Transport operator FirstGroup has celebrated a sharp jump in profits thanks to rebounding traveller numbers and improving margins across its rail and bus operations.

At 169.7p per share, FirstGroup shares were basically unchanged in Tuesday trading.

Revenues at the rail and bus company slipped fractionally to £4.7 billion in the 12 months to March. However, adjusted operating profit rocketed 26.9% to £204.3 million.

FirstGroup attributed this to an “extra week of trading and receipt of higher than accrued variable fees in First Rail [the year before].”

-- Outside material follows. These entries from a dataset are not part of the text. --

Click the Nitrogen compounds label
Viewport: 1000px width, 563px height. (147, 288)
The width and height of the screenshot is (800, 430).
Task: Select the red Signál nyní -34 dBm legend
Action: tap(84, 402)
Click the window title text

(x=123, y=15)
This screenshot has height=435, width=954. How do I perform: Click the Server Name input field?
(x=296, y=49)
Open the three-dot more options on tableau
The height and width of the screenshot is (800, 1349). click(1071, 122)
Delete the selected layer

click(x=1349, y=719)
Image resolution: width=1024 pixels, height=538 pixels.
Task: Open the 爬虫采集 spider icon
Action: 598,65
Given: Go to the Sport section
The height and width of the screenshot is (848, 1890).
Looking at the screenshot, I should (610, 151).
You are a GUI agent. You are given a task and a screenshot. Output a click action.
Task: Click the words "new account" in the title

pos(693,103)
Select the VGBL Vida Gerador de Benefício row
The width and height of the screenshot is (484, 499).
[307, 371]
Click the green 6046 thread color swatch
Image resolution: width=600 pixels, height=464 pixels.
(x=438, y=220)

Meanwhile, the transport operator booked a pre-tax loss of £24.4 million from a £128.7 million profit a year before. This was due to non-cash charges of £146.9 million following its withdrawal from two local government pension schemes.

Journeys Rise

FirstGroup recorded 274 million rail journeys last year, up from 263 million during financial 2023. Daily bus journeys increased to 1.14 million from 1.07 million over the same period

The group’s adjusted operating margin rose to 4.3% from 3.2% the year before thanks to a significant pickup at FirstBus.

Margins here improved to 8.3% from 6.5% in financial 2023, FirstGroup said. It noted that “increased passenger volumes, improved driver availability and data-led operational and commercial improvements” all offset ongoing inflationary pressures and weaker government funding.

The company ended financial 2024 with adjusted net cash of £64.1 million. This was down from £109.9 million a year earlier.

Despite this decline, FirstGroup raised the full-year dividend to 5.5p per share, up 45% year on year.

The business repurchased £118 million of its shares over the course of financial 2024, it said.

“Considerable Progress”

Chief executive Graham Sutherland said that “we have made considerable progress in our financial and operational performance… as we continue to transform and grow our leading First Bus and First Rail businesses. This is testament to the resilience and capability of our people across the group and leaves us well positioned to grow and create further value for all our stakeholders.”

He added that “our focus remains on working with government and all our stakeholders to deliver for our customers and drive modal shift. We will continue to lead in environmental and social sustainability, including building out our adjacent electrification opportunities in First Bus, and investing to grow and diversify our portfolio to ensure our business remains profitable and resilient in the long-term.”

The firm said it expects First Bus’ adjusted operating profit margin to hit 10% during the first half of the current year, driven by further productivity improvements and lower costs as the company electrifies its fleet.

“Good Reading”

Analyst Adam Vettese of eToro commented that “FirstGroup has pulled up with a set of results that make for good reading, with a jump in year-on-year operating profit and margins. This is somewhat of a surprise given that the past year has been dominated by strikes and unreliable service, notably on FirstGroup’s own Avanti West Coast service.”

He added that “if the firm continues to achieve growth in line with what they have set out then investors will want to see a continuation of the strong post pandemic performance of the share price and to push on towards those legacy highs, back above the 200p mark.”